Anna Wendzikowska kilka dni temu zaskoczyła internautów obszernym wpisem na temat mobbingu w TVN. Dziennikarka zyskała ogromne poparcie kolegów i koleżanek z pracy, którzy dzielili się doświadczeniami. Stacja odpowiedziała na zarzuty, jednak oświadczenie nie zadowoliło samej zainteresowanej. Teraz o podobnych sytuacjach w miejscu pracy opowiedziała Aneta Kręglicka.
Modelka przyznała, że osobiście nigdy nie widziała siebie pracującej w korporacji, jednak miała okazję współpracować z dużymi firmami, gdy prowadziła agencję reklamową. Wtedy była świadkiem zachowań, które doprowadzały pracowników do stresu i nerwów.
Prowadząc agencję reklamową przez lata, współpracowałam z dużymi korporacjami i byłam świadkiem nieakceptowalnych dla mnie okoliczności. Obserwowanie strachu pracowników z powodu zachowań ich przełożonych było smutnym i deprymującym doświadczeniem.
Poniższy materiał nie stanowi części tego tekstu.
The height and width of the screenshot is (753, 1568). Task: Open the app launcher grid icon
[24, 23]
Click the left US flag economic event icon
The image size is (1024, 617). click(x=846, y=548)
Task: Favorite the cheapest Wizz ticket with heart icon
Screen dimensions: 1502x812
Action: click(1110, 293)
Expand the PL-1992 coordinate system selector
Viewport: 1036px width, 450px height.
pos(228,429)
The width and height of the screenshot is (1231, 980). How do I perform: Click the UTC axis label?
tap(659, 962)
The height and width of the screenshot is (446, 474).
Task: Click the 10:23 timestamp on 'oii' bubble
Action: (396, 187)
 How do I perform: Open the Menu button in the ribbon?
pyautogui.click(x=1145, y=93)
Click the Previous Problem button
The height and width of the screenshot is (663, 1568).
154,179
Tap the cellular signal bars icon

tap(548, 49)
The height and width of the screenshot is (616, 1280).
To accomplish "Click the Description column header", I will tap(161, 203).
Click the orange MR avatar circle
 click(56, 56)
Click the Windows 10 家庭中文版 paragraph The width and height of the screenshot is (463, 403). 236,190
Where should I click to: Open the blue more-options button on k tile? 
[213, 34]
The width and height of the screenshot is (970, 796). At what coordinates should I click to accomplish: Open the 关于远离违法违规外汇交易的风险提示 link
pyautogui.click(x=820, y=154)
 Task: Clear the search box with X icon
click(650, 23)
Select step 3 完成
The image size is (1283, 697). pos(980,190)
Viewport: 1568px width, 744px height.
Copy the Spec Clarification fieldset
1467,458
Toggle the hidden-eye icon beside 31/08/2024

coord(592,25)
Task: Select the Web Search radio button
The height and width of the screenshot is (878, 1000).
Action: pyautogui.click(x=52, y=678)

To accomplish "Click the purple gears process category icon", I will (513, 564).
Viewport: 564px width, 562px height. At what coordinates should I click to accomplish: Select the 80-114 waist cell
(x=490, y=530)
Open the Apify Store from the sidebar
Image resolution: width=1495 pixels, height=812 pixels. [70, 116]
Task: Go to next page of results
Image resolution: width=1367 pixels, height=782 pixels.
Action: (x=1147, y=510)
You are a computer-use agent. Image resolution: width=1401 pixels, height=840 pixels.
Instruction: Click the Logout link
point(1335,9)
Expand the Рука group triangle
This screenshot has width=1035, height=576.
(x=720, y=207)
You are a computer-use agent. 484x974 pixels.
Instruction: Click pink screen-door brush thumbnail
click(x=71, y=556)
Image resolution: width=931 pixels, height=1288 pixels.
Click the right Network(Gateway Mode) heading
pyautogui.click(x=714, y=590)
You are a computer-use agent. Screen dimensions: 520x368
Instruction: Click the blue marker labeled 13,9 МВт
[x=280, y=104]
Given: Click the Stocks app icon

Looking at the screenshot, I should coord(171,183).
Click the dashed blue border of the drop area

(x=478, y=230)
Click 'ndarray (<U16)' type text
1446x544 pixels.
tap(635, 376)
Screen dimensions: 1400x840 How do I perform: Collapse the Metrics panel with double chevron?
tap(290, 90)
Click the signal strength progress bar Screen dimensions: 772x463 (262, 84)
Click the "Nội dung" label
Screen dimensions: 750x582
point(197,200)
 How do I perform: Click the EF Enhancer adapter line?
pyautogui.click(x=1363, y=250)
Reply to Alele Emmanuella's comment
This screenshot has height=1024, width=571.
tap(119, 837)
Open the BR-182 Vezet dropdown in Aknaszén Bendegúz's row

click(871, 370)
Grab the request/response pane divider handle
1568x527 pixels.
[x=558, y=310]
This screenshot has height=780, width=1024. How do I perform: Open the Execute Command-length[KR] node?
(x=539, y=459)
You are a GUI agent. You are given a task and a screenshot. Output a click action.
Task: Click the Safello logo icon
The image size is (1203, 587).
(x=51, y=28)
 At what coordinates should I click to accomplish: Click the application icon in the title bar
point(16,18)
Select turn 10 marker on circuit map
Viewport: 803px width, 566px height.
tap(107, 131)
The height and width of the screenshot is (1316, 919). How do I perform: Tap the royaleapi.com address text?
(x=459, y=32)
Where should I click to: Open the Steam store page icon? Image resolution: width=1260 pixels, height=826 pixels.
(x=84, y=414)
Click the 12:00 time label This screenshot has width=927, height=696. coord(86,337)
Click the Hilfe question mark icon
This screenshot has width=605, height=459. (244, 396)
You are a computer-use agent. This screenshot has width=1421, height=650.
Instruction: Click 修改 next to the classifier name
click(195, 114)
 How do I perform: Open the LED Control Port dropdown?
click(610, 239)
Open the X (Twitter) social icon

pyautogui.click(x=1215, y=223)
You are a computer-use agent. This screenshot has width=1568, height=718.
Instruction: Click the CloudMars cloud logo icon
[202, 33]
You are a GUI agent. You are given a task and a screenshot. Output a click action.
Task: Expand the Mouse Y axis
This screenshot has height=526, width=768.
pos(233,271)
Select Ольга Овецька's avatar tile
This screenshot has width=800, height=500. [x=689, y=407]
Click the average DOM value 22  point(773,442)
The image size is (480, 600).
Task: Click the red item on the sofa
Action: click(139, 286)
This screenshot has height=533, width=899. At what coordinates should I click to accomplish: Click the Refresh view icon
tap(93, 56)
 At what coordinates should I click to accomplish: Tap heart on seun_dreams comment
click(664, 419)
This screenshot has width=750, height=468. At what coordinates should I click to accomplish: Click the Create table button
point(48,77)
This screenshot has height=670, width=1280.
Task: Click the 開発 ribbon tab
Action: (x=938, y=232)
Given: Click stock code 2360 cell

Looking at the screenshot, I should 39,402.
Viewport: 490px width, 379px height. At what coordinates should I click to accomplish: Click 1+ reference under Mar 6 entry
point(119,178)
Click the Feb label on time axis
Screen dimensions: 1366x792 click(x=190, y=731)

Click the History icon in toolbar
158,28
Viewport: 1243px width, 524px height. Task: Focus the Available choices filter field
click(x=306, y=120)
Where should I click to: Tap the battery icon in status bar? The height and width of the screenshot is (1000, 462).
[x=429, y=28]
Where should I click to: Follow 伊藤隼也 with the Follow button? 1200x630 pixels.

Na szczęście nie miałam podobnych sytuacji zbyt wiele - zaczęła Aneta Kręglicka.
Aneta Kręglicka nie pozwoliłaby, aby ktoś potraktował ją z brakiem szacunku. Przez to w branży zawsze mówiono, że jest dobrą osobą, ale ma bardzo trudny charakter.
Sama nigdy nie pozwalałam nikomu traktować się w podobny sposób i czasami z tego powodu słyszałam opinie, że Kręglicka jest dobra, ale trudna. I to jest prawda, zdecydowanie wolę być "trudna", choć jak dla mnie raczej wymagająca, i nie dostawać zleceń od korporacji nieszanujących swoich ludzi. Współpracę zawsze traktuję partnersko i tylko taki status mi odpowiada. Inaczej nie widzę siebie w projekcie.
Modelka liczy, że licznie pojawiające się wpisy osób związanych z mediami doprowadzą do zmiany sytuacji i pracodawcy będą świadomi, że muszą zadbać o odpowiednią atmosferę w miejscu pracy. A ci, którzy krzywdzili, zostaną zwolnieni.
Podobnie traktuję moich pracowników i współpracowników. Dlatego z dużą przykrością czytam najnowsze publikacje dotyczące mobbingu i stanowczo potępiam każdy przejaw przemocy. Mam nadzieję, że korporacje, w których dochodzi do tego procederu, wyeliminują ludzi stojących za tak wstydliwą i niedopuszczalną praktyką. Niestety wszyscy musimy ponosić konsekwencje swoich działań. A władza nie jest przywilejem, a przede wszystkim odpowiedzialnością, o czym niektórzy często zapominają - zakończyła wpis.
Przypominamy, że o mobbingu opowiedzieli również Joanna Jabłczyńska, Sebastian Wątroba i Monika Richardson.